Free to a good home: a bad idea

Giving up on a beloved pet is never easy, but sometimes we are faced with an impossible situation and we have to find a new home for the dog or cat.

But since you love the little one, you want to do the best, right? You don’t want to just dump it in a field or leave it in the yard in the hopes that the neighbors will take it in. This happens, but only rarely. More commonly, if left to roam, they are picked up by animal control and then euthanized. Few animal control agencies have the time and resources (or the desire) to make any effort to find them new homes.

Any rescue shelter can tell stories of pets found in yards, half-starved, if not dead yet, and horribly injured cats brought in by good-hearted people who found them. But the reality with these cases is that most die or have to be euthanized because they are too far away to recover. Lacking the skills to survive on the streets or in the fields, they simply won’t make it on their own.

However, it’s hard to say which is worse: drop them or advertise them as “free for a good home.”

Huge numbers of innocent animals … surplus kittens and puppies, usually … are given away at parking lots and yard sales to what appear to be “good people.” But what most pet owners don’t know is that a large number of these people are part of an underworld of animal collectors, called Class B merchants, who collect and then sell animals to research labs. Colloquially, they are known as “montadores” because they obtain a “bunch” of animals to sell to the traffickers in a quantity large enough to generate a good income.

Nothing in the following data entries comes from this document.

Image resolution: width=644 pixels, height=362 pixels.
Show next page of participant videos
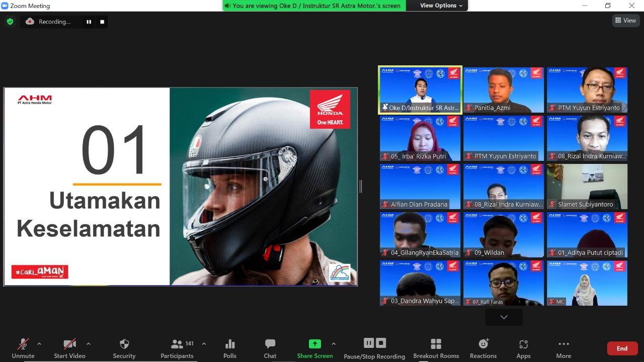pyautogui.click(x=504, y=317)
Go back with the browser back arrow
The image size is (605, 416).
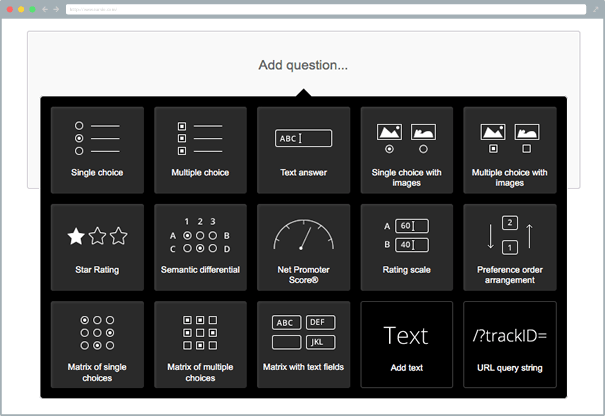point(44,9)
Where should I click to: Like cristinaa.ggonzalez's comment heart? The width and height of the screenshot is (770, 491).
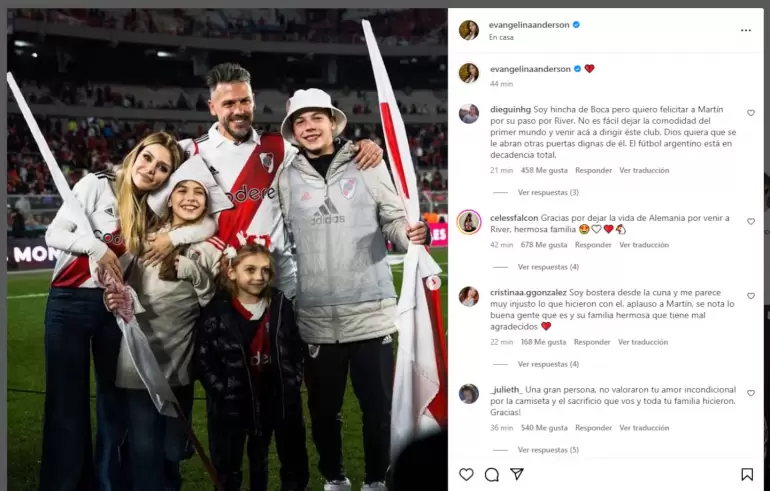pos(751,296)
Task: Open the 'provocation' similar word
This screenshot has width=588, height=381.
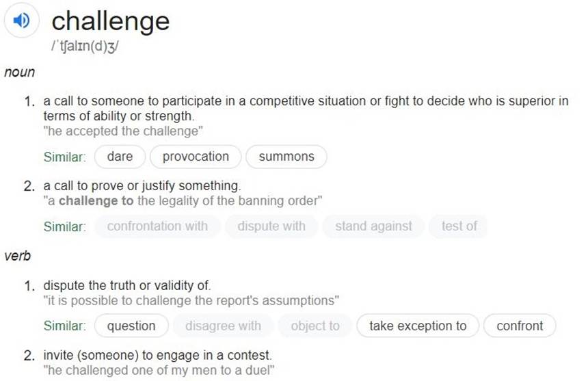Action: click(x=196, y=157)
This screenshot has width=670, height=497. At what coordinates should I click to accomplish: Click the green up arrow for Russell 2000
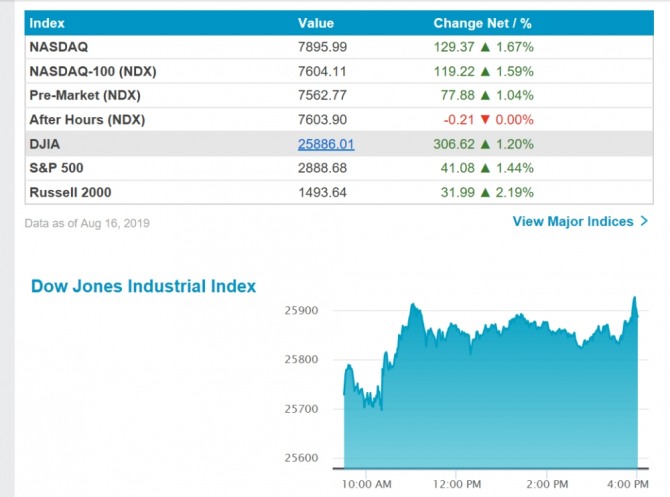[486, 192]
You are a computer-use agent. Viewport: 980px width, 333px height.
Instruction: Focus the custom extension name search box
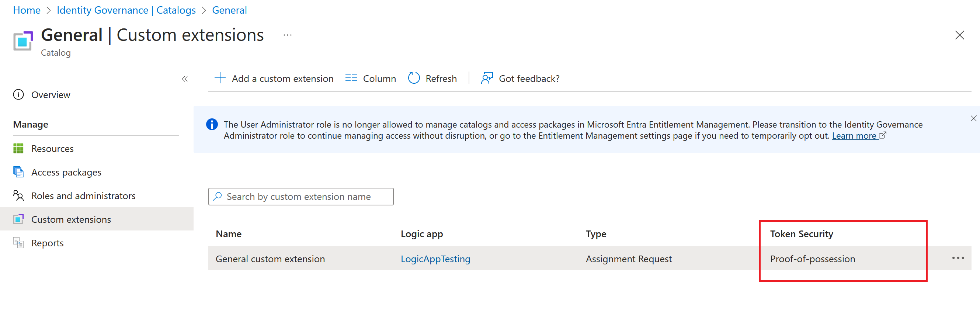[301, 197]
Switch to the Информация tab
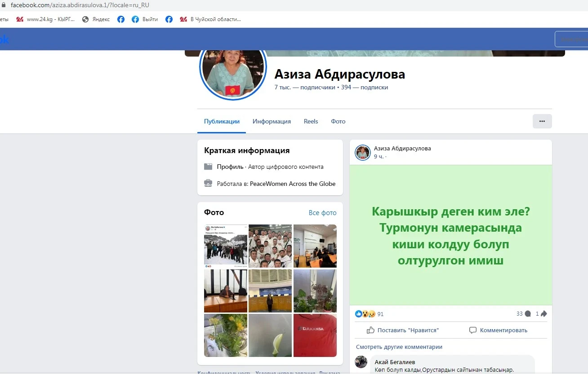The height and width of the screenshot is (374, 588). pyautogui.click(x=272, y=121)
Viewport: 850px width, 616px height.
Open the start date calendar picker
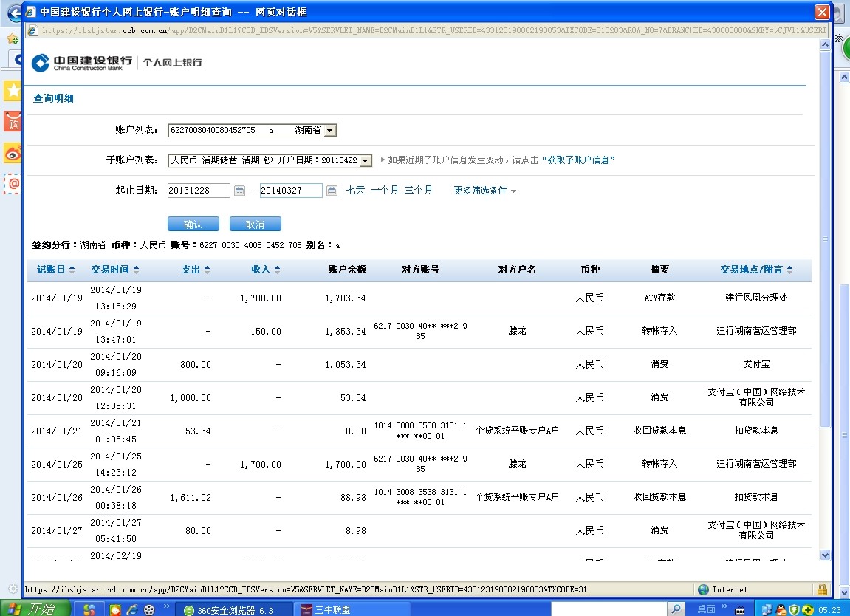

These merchants have their own version of auctions and flea markets, where the bundlers arrive with trailers and trucks full of cages full of surprised and miserable pets who have no idea what just happened or is about to happen.

Meanwhile, while collectors await buyer events, conditions in their “kennels” are so dire that many don’t even make it to the flea market. Beyond that, many don’t make it to the labs either. But for those who do, life doesn’t get better.

If you advertise your pet in the newspaper or on the radio, do your own adoption work: ask for and check references, visit the new home to see if you want your cat or dog to live there, and tell the new owners that you will. will visit later to make sure things are going well. Don’t just make a phone call … it’s too easy to lie about everything. Really nice people won’t mind the follow-up. In fact, most are delighted to be in touch with you. If you are reluctant to this, it is definitely a red flag.

If you must move and cannot take your pet with you, and you have no immediate prospects for a new owner, call a shelter and make arrangements to receive your pet. And if no one can, then do everyone a favor by euthanizing an unwanted pet before it has to suffer.

Remember that having a pet involves a degree of responsibility, and anyone who cannot handle that should not have a pet. Also, if you don’t move out of the blue, don’t expect a shelter to accept your pet that way either.